BEGIN Source material

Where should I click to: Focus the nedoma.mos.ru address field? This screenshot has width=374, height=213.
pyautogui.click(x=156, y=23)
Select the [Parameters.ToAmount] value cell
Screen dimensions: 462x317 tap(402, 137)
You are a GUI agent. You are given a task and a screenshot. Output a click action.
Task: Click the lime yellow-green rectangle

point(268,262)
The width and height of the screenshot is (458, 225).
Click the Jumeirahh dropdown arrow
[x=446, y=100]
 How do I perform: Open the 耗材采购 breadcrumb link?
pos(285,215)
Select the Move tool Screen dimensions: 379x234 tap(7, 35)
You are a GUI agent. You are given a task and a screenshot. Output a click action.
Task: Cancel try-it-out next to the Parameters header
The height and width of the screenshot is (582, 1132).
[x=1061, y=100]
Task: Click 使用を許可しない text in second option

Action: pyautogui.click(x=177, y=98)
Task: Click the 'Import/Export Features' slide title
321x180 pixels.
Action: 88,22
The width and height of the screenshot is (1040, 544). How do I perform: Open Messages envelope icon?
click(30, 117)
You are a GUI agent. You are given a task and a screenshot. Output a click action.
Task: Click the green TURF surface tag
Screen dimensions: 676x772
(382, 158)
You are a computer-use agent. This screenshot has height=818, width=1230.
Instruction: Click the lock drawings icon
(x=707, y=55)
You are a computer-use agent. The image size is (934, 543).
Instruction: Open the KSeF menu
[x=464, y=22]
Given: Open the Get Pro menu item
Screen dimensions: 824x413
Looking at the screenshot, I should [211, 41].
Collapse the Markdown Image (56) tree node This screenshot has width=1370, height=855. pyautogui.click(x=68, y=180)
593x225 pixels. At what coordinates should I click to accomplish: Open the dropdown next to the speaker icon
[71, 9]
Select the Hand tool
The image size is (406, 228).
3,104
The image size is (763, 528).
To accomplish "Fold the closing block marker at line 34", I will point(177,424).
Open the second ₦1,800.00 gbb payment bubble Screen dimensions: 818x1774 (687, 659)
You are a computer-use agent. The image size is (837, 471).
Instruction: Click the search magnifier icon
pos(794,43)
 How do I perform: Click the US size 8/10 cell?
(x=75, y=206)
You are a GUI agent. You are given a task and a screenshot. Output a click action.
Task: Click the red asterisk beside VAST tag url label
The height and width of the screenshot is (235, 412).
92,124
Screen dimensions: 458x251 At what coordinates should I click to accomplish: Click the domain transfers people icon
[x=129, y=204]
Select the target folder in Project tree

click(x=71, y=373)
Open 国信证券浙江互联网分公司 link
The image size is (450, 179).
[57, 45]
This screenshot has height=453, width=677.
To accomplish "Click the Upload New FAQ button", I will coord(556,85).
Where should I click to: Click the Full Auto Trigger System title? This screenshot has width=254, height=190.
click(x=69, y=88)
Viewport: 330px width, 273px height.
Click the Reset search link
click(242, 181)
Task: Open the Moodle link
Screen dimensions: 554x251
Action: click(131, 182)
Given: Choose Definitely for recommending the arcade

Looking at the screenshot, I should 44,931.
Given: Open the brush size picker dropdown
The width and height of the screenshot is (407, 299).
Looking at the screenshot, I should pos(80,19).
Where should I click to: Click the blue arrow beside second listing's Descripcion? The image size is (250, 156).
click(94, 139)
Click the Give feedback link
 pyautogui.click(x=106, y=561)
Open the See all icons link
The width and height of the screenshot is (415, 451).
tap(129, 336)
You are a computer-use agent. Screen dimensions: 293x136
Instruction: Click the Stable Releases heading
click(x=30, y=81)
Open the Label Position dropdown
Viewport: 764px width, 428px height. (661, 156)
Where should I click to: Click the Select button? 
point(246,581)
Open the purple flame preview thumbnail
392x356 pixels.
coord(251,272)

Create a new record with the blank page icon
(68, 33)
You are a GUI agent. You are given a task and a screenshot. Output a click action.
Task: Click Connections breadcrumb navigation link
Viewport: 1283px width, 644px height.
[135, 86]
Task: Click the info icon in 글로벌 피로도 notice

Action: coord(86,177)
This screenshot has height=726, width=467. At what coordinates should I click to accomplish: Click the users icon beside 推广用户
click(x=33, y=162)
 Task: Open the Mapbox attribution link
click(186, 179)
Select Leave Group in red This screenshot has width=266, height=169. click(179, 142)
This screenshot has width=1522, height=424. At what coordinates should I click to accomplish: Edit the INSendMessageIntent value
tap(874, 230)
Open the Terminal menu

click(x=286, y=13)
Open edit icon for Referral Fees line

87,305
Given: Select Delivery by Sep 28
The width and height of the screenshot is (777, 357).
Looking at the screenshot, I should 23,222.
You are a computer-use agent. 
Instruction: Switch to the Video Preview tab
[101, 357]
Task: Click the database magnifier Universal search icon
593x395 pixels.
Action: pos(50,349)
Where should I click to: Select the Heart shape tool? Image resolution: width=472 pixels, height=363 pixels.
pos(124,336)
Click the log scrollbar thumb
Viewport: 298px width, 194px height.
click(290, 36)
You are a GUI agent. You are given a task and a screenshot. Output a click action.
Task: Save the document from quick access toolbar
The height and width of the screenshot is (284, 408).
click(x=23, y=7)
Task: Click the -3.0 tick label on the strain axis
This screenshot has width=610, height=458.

END Source material

Retype exactly the lines from the start of the entries through the one with "Given: Open the Get Pro menu item"; include both ends.

Where should I click to: Focus the nedoma.mos.ru address field? This screenshot has width=374, height=213.
pyautogui.click(x=156, y=23)
Select the [Parameters.ToAmount] value cell
Screen dimensions: 462x317 tap(402, 137)
You are a GUI agent. You are given a task and a screenshot. Output a click action.
Task: Click the lime yellow-green rectangle

point(268,262)
The width and height of the screenshot is (458, 225).
Click the Jumeirahh dropdown arrow
[x=446, y=100]
 How do I perform: Open the 耗材采购 breadcrumb link?
pos(285,215)
Select the Move tool Screen dimensions: 379x234 tap(7, 35)
You are a GUI agent. You are given a task and a screenshot. Output a click action.
Task: Cancel try-it-out next to the Parameters header
The height and width of the screenshot is (582, 1132).
[x=1061, y=100]
Task: Click 使用を許可しない text in second option

Action: pyautogui.click(x=177, y=98)
Task: Click the 'Import/Export Features' slide title
321x180 pixels.
Action: 88,22
The width and height of the screenshot is (1040, 544). How do I perform: Open Messages envelope icon?
click(30, 117)
You are a GUI agent. You are given a task and a screenshot. Output a click action.
Task: Click the green TURF surface tag
Screen dimensions: 676x772
(382, 158)
You are a computer-use agent. This screenshot has height=818, width=1230.
Instruction: Click the lock drawings icon
(x=707, y=55)
You are a computer-use agent. The image size is (934, 543).
Instruction: Open the KSeF menu
[x=464, y=22]
Given: Open the Get Pro menu item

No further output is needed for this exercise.